From the crew behind some of Seattle's best beers, and run by some of Seattle's best barmen (Murray Stenson's behind the bar some nights!), this cocktail spot is a departure from their other suds-heavy locations, but in the best, most bricked-walled, and scratch-booze-beverage-laden way possible.
Canterbury has been a longstanding refuge for people from all walks of life. The scuzzy dive bar got revamped and feels more chalet-like than ever. Don't worry, it still has cheap booze, hearty food, and a bad ass staff.
Though music doesn’t happen quite as often as it used to, the booze flows aplenty and the bar connects to Lost Lake next door so you can grab a late-night breakfast/plate of tater tots.
Mescaleria Oaxaca’s behemoth location on the corner of Pine and Summit sports little-to-no signage, but does come complete with rooftop dining and one of the most impressive selections of mescal in this market. Pair that with eats like fried quesadillas and sautéed shrimp tacos with pico, and you've got a winning combo for Mex eats in Cap Hill.
Opened in Mutiny Hall's old space, this new beer bar is an outpost of a famed San Francisco suds-slinger, but it's helmed by a dude who's worked at local beer spots like Bottleworks, and the Burgundian, and who is pouring 40 carefully curated brews.
The sister restaurant to Blind Pig Bistro is really more of an alcoholic counterpart in this family. Babirusa serves all kinds of beer, wine, and cocktails and is open from noon to 3pm for lunch and 5pm to midnight for dinner.
This eatery serves up innovative dishes like Hanger steak with charmoula and baby turnips and lamb burgers.
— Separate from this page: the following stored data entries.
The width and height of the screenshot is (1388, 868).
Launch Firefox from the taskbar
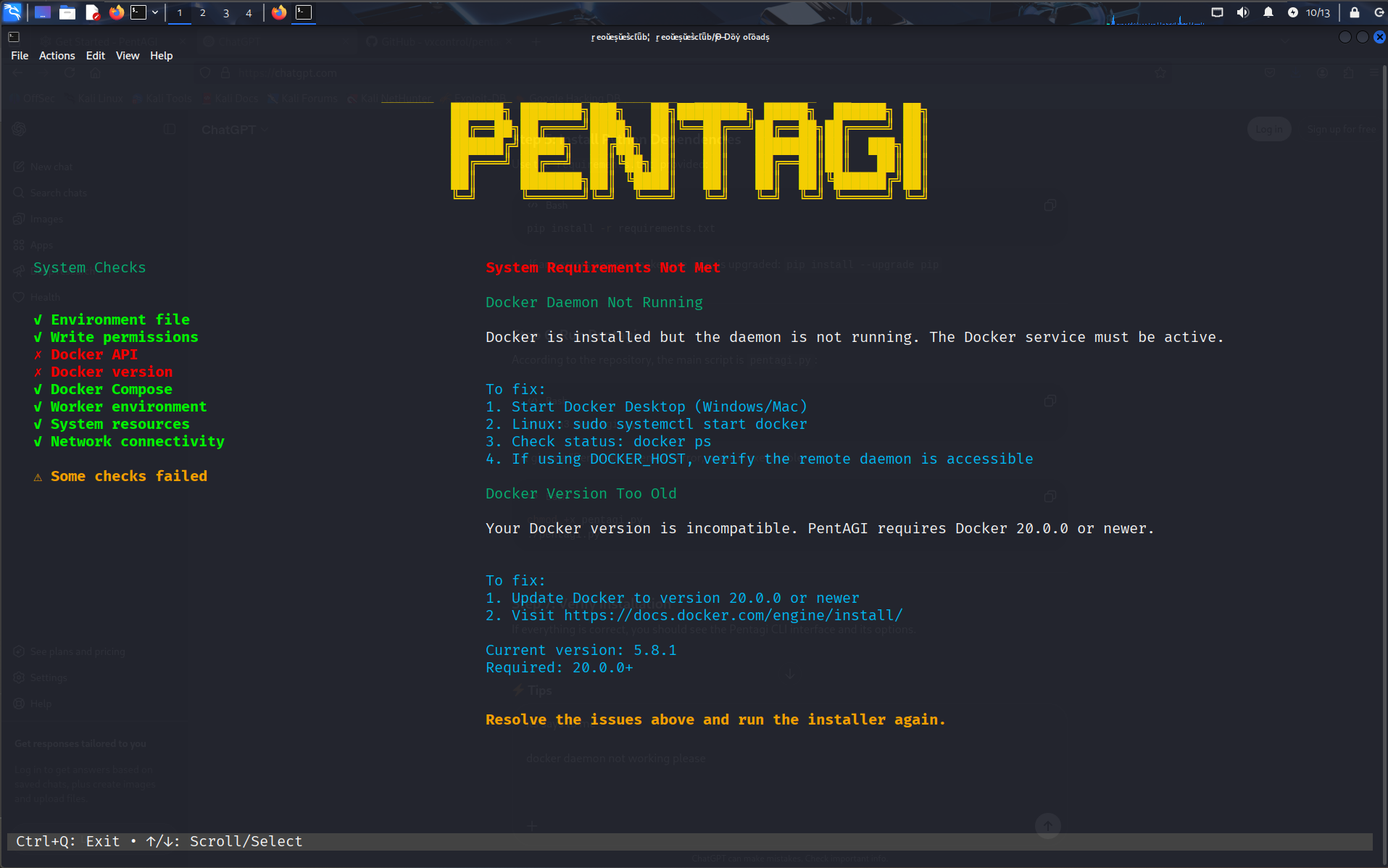(116, 12)
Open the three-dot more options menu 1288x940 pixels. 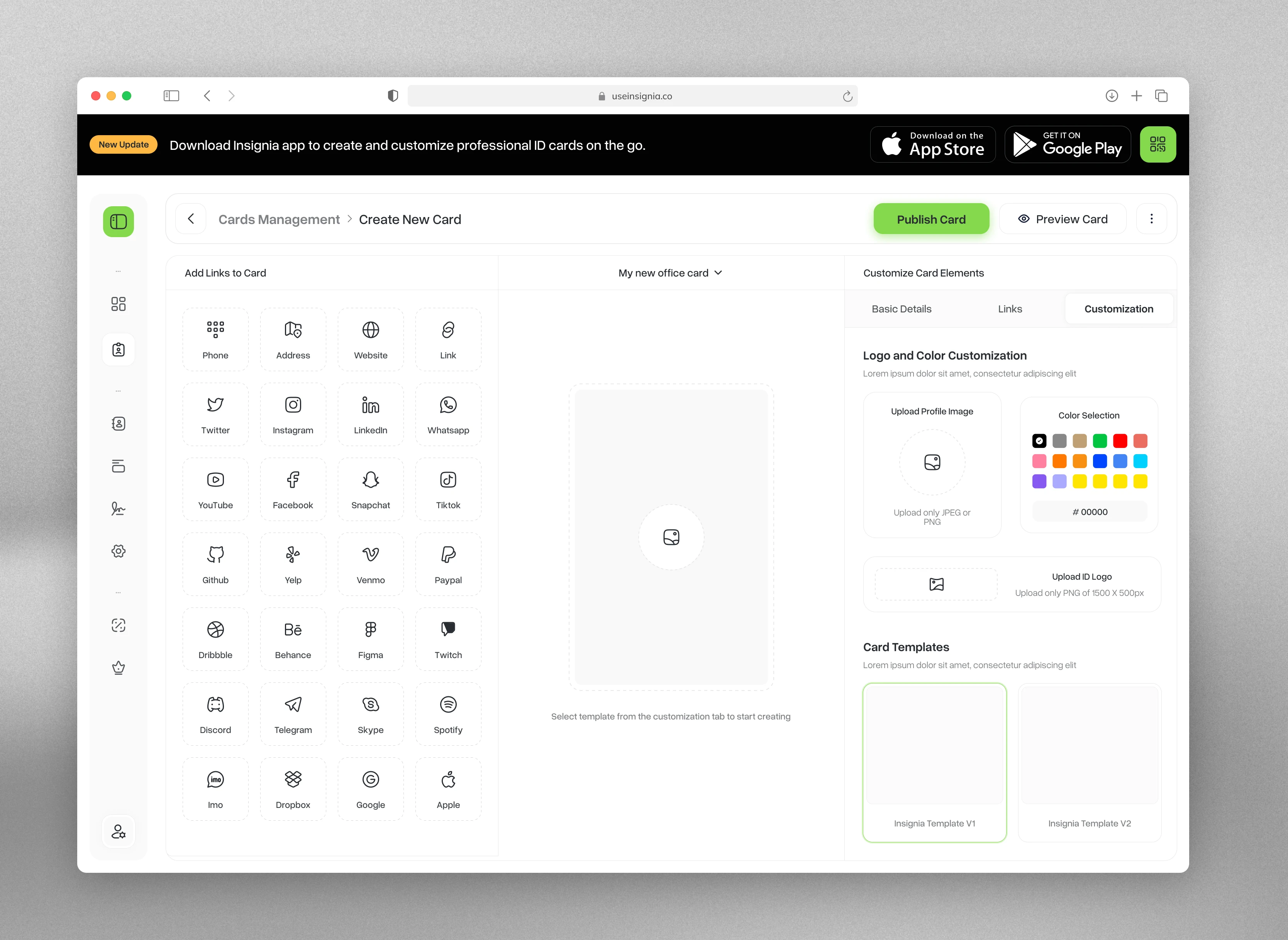pos(1151,219)
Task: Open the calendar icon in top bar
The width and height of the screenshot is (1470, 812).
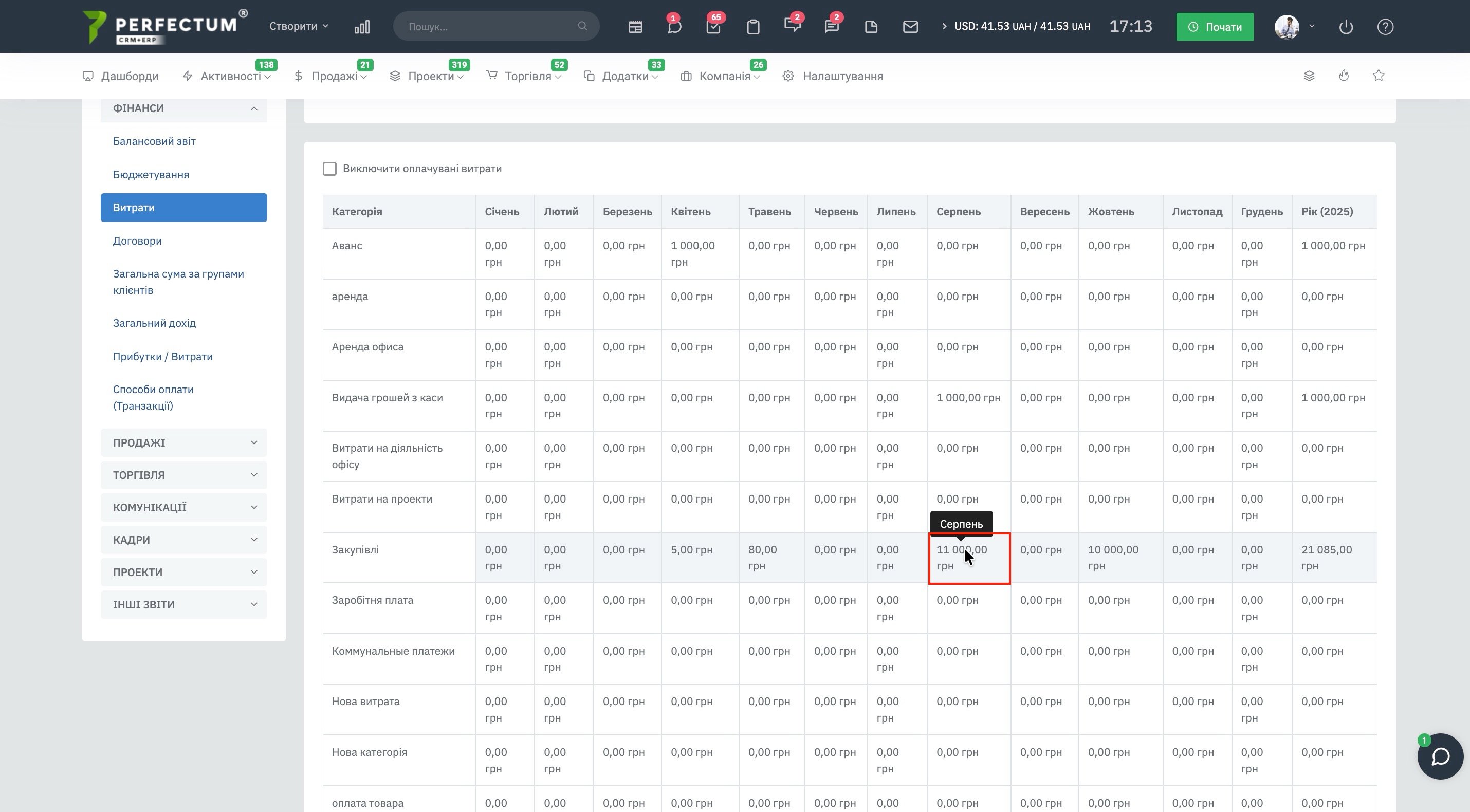Action: [635, 27]
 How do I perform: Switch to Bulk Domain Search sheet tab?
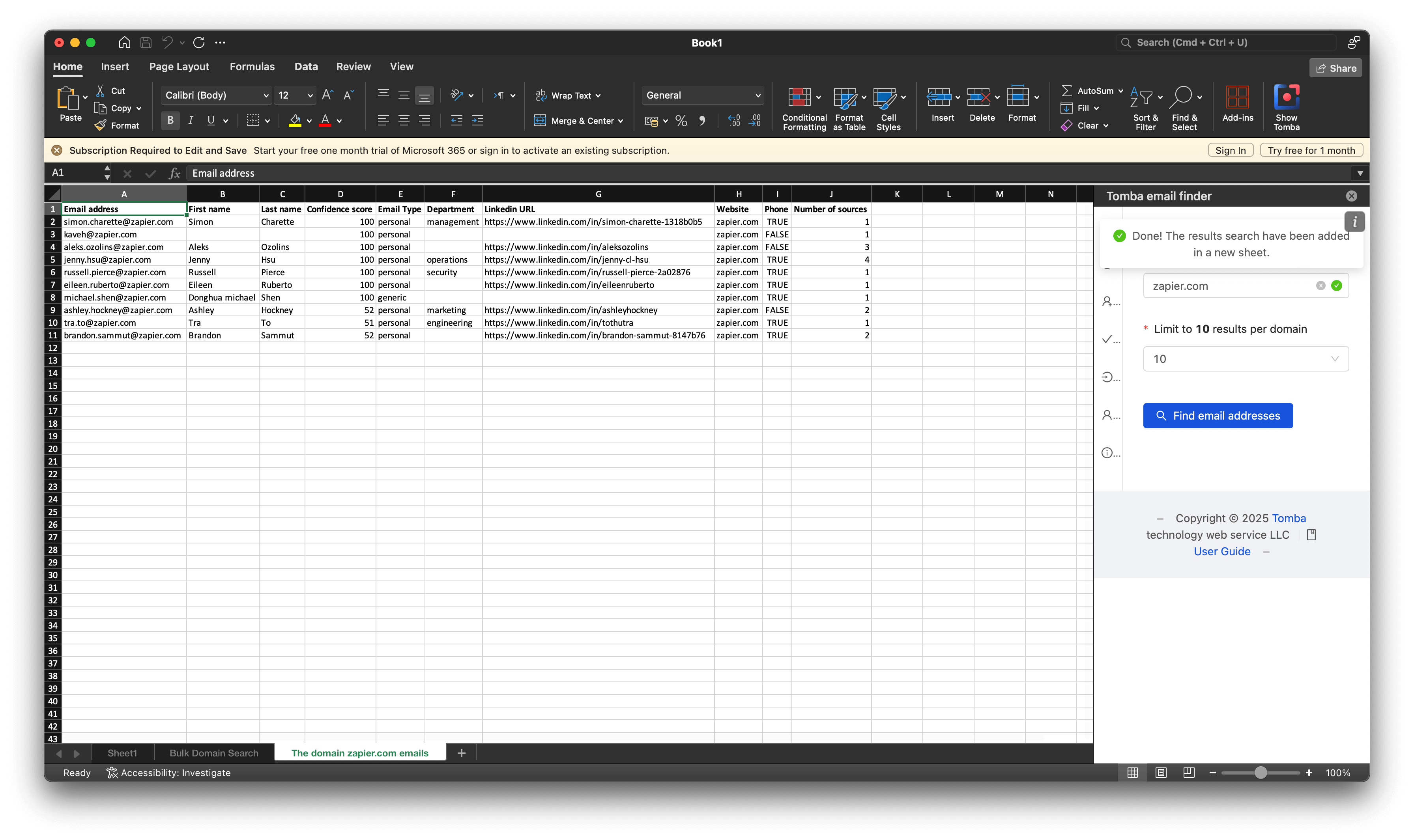click(x=213, y=753)
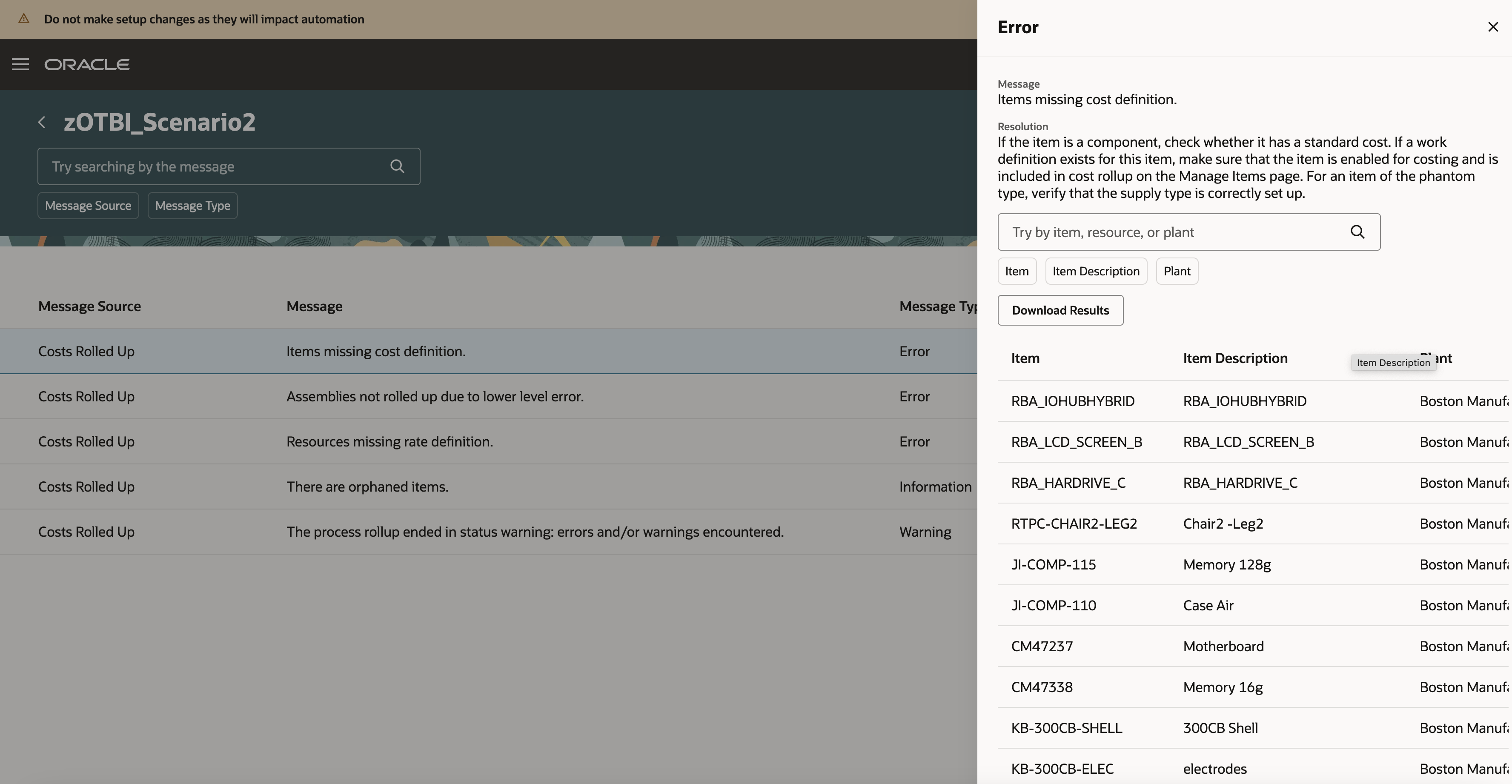The height and width of the screenshot is (784, 1512).
Task: Click the Item Description column header
Action: coord(1235,358)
To drink? Tallulah’s keeps two cocktails on tap (Basil Rickey and Marley’s Tonic) plus a hefty selection of original cocktails like the Fallows Aid which has scotch, fernet Jelinek and Dry Curaçao and the Quarter Horse which highlights bourbon, a seasonal shrub, citrus, and Rachel’s ginger beer.
Helmed by some of the dudes behind Re:public, this cozy, Top Pot-adjacent 40-seater will, if you ask nicely, gladly pour you a double, but more importantly, they'll also serve you some next-level bar eats like Black Rice & Black Mussels w/ uni, crisp pork belly & fennel.
This upscale sports bar in Pioneer Square has it all: tons of flat screens, a slushy machine, a rooftop garden, fire pits, and an AstroTurf bar out back. And that's before you even get to the food and drink. Quality Athletics is backed by restaurant giant the Huxley Wallace Collective, so although the food follows bar food norms (wings, nachos, burgers, BBQ), it's prepared by a top-notch chef. Its local craft beer selection ain't bad, either.